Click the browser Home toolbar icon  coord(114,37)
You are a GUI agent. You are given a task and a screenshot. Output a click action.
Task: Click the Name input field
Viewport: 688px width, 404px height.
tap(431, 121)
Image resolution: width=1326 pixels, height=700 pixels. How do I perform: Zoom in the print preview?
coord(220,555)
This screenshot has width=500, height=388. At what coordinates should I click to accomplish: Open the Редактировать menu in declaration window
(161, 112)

^^^^^^^^

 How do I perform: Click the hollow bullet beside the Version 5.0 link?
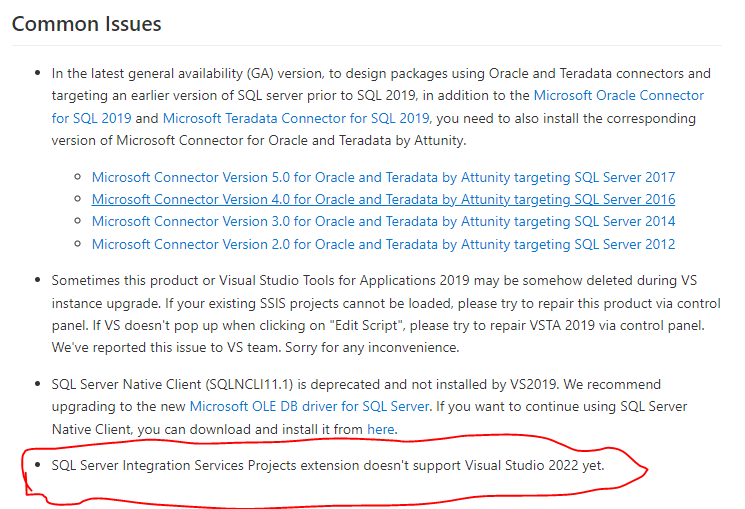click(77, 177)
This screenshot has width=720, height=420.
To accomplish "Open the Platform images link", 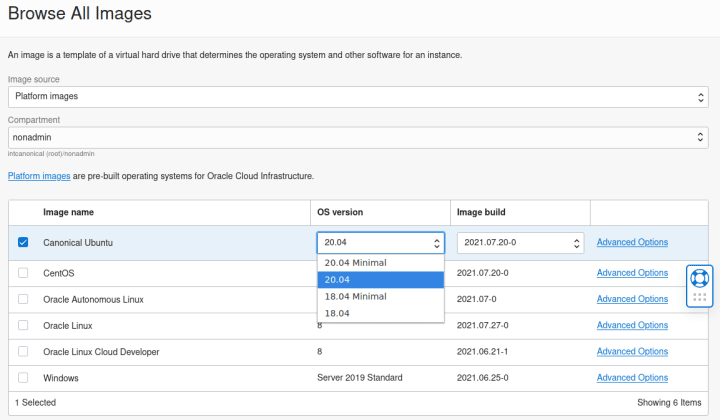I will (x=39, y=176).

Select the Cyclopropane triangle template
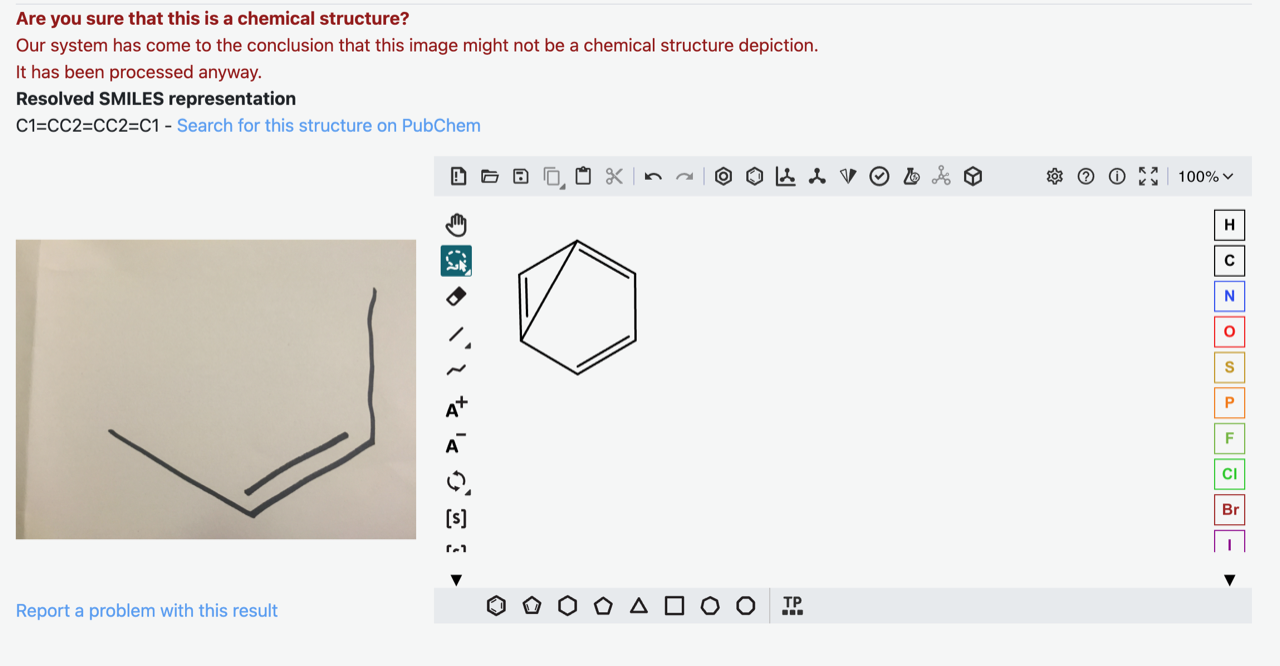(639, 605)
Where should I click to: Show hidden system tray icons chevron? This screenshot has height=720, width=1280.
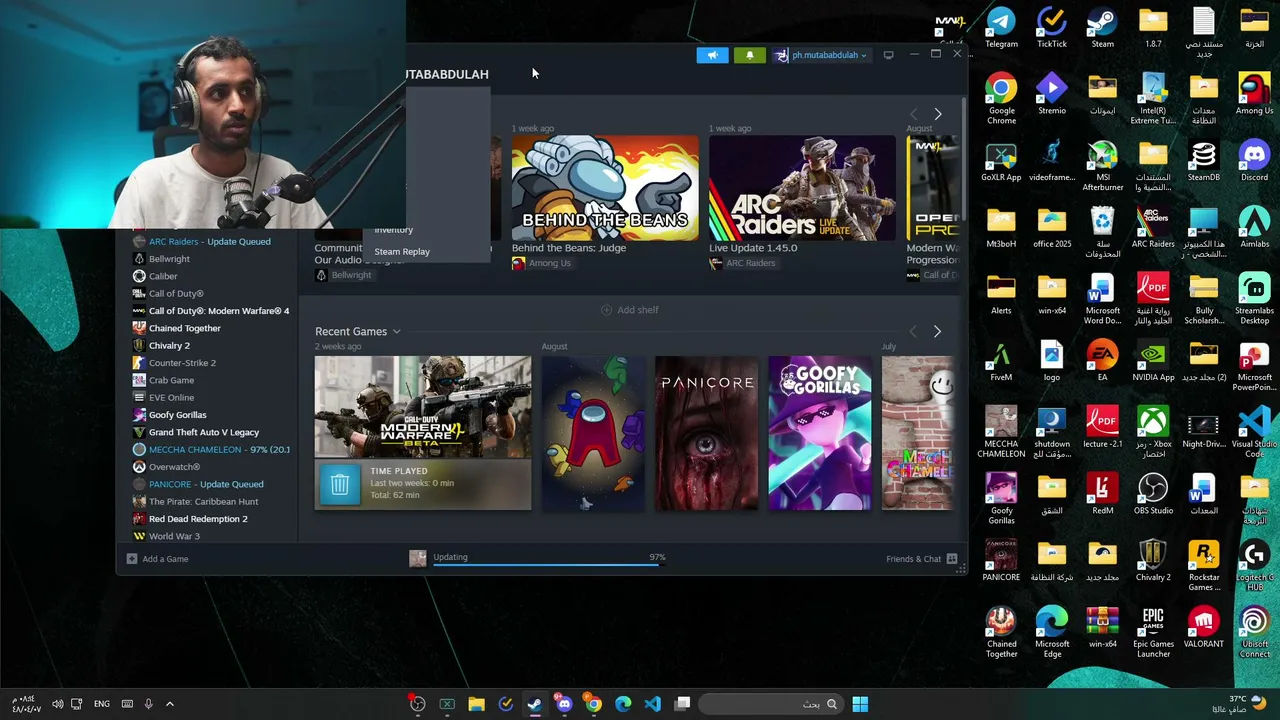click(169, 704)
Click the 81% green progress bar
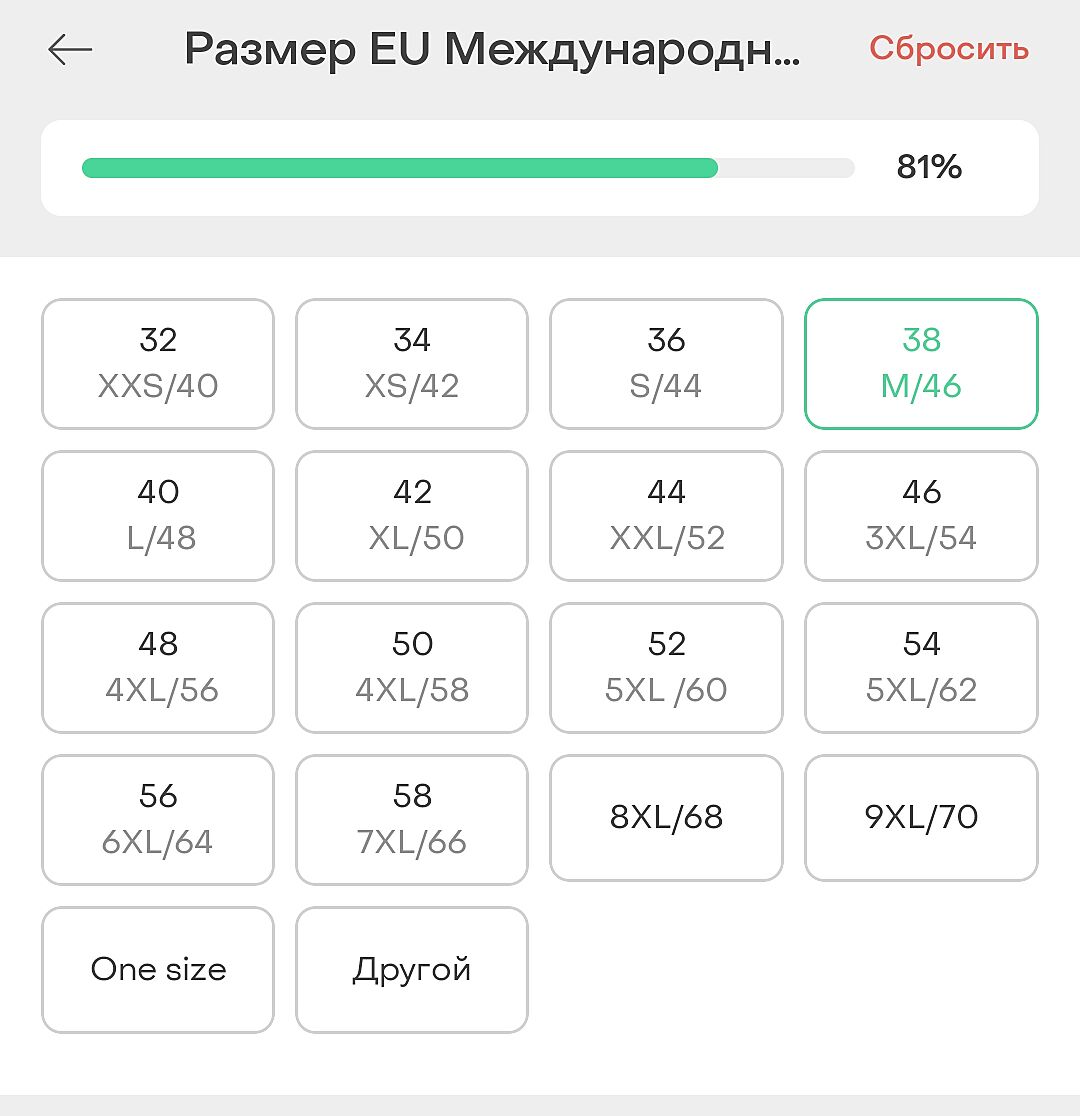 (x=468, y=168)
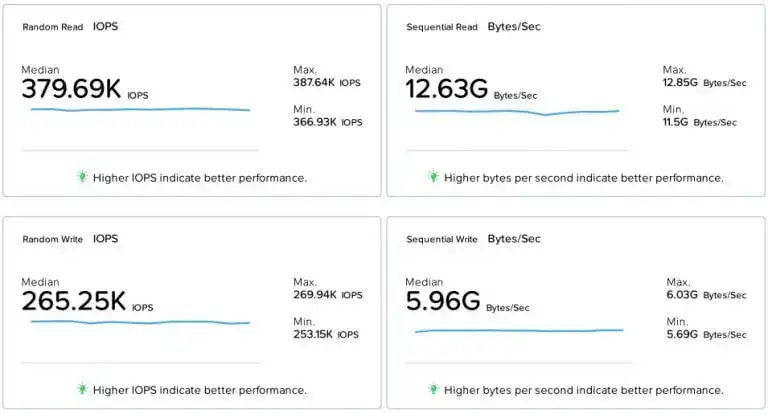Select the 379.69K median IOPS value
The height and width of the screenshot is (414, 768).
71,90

^^^^^^^^

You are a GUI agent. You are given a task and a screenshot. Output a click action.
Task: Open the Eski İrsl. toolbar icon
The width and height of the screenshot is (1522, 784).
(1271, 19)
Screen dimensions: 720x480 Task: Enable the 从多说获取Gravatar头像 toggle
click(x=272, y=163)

^^^^^^^^

▶ _Try it_
Some lines above may hold the word "toolbar"; say how many do, giving nothing besides the number.

▶ _Written response_
2